** DATA SHOWN follows **
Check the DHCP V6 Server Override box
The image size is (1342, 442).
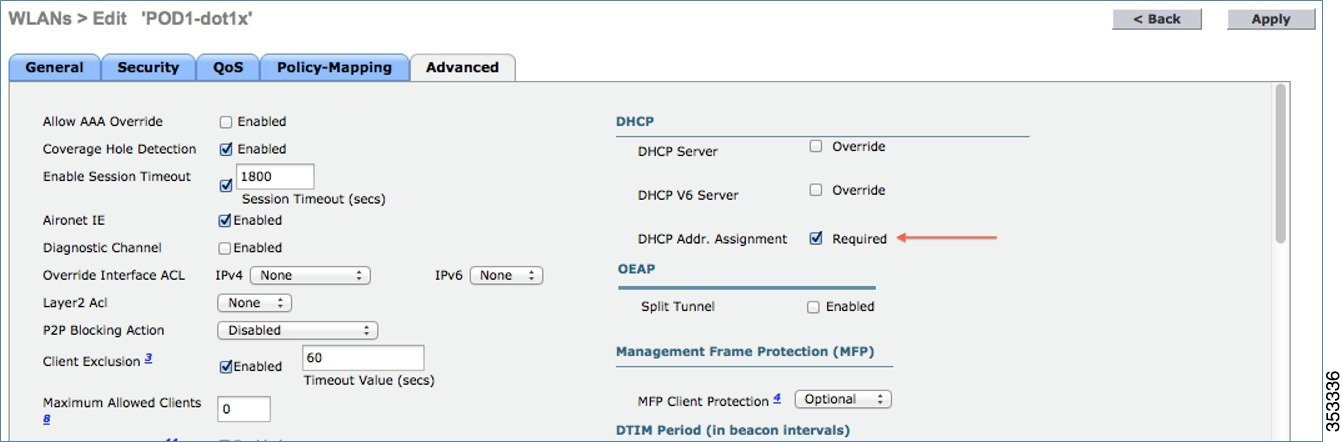click(x=816, y=190)
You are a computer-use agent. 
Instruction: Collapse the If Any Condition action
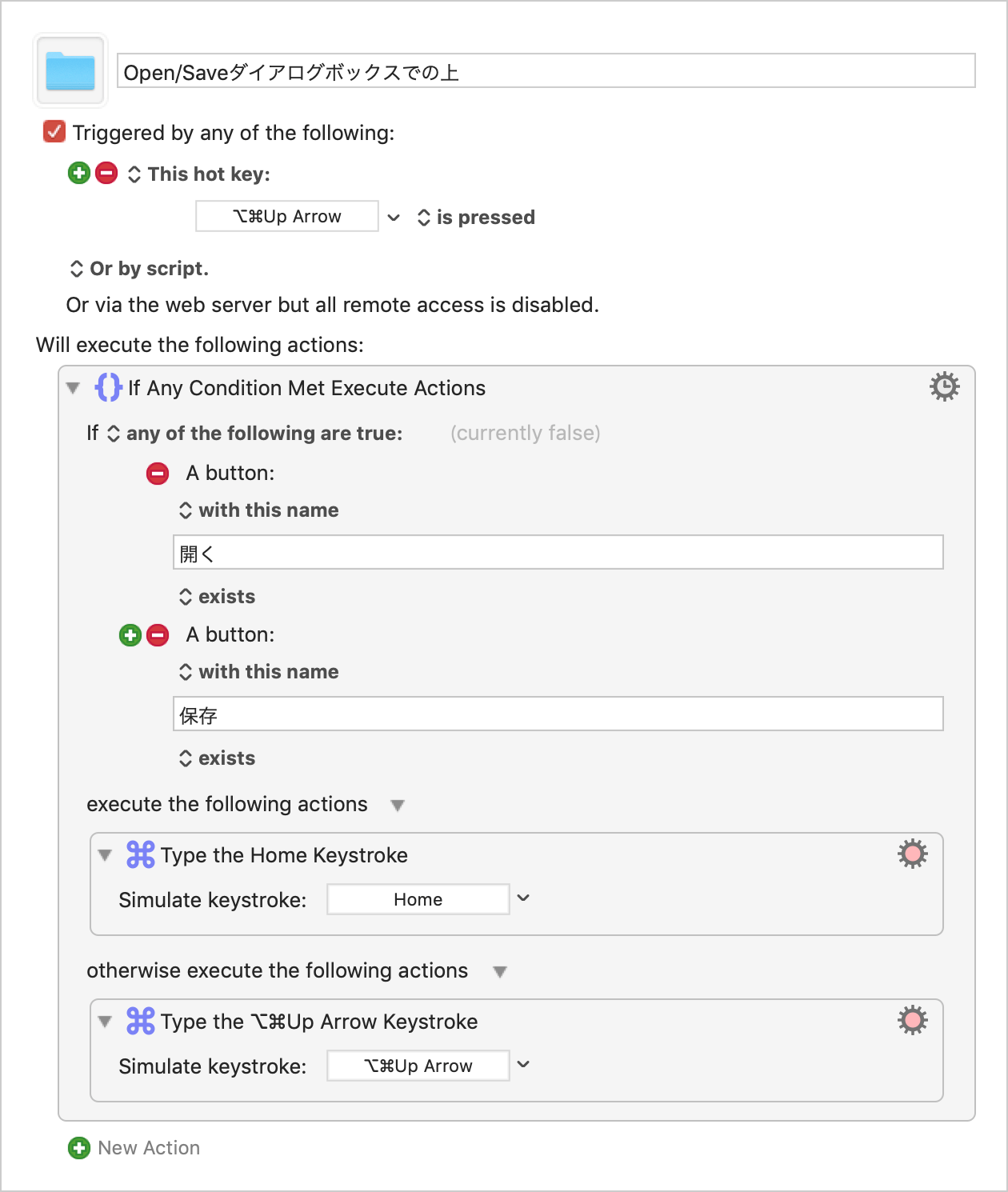coord(74,388)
** End of DATA SHOWN **
◆ WHAT THE EXERCISE ASKS
Restate word for word the lines from the one containing "Instruction: Collapse the" through the end of the material above, both included, and nothing besides; drop the pictures.

◆ OUTPUT FOR THIS TASK
Instruction: Collapse the If Any Condition action
coord(74,388)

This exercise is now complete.